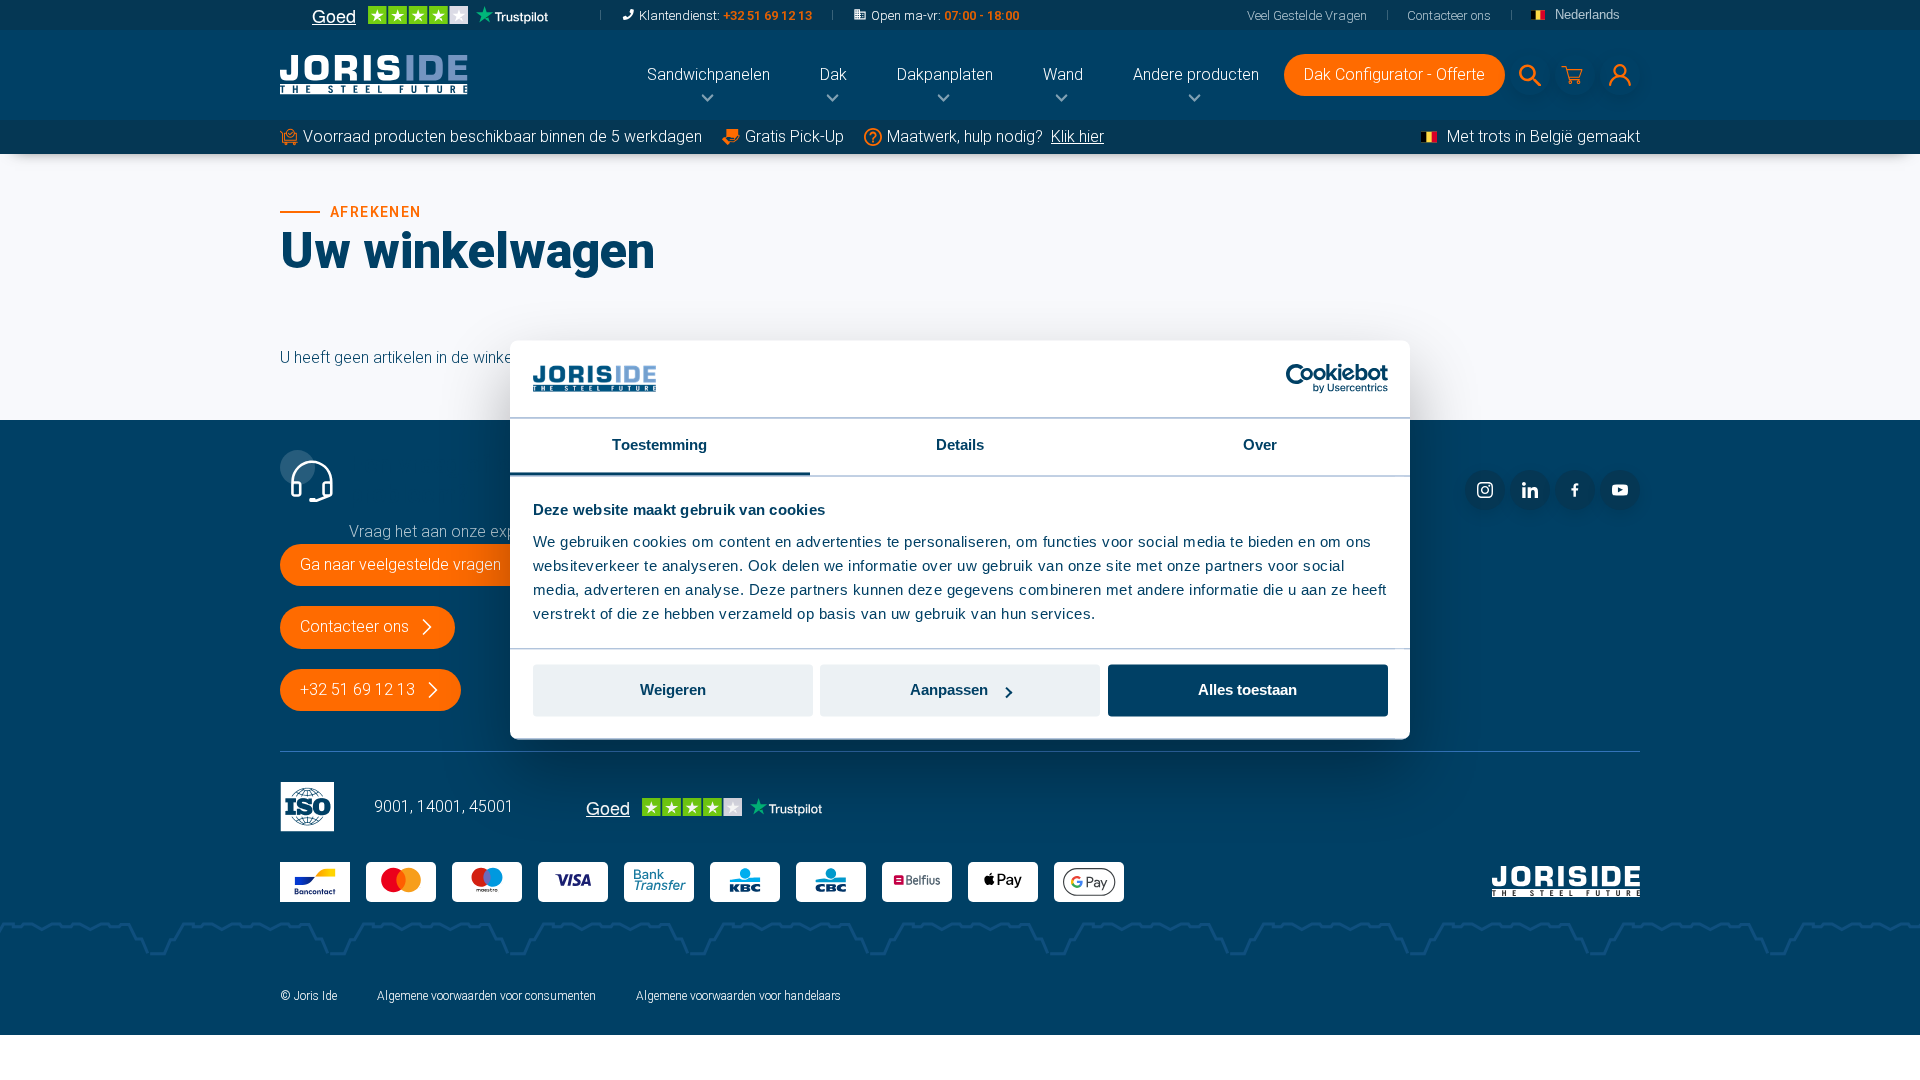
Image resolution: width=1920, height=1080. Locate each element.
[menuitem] (708, 75)
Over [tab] (1260, 444)
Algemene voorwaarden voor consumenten (486, 996)
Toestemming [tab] (659, 444)
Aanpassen (949, 690)
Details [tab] (960, 444)
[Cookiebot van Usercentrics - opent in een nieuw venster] (1300, 379)
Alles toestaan (1247, 690)
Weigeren (673, 690)
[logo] (374, 75)
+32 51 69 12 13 (767, 15)
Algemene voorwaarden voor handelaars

________________

_What you will do_
Print only what lies in the material above starting at the line with "Algemene voorwaarden voor consumenten" and ending at the line with "[logo] (374, 75)", every line exactly as given.

_Task output_
Algemene voorwaarden voor consumenten (486, 996)
Toestemming [tab] (659, 444)
Aanpassen (949, 690)
Details [tab] (960, 444)
[Cookiebot van Usercentrics - opent in een nieuw venster] (1300, 379)
Alles toestaan (1247, 690)
Weigeren (673, 690)
[logo] (374, 75)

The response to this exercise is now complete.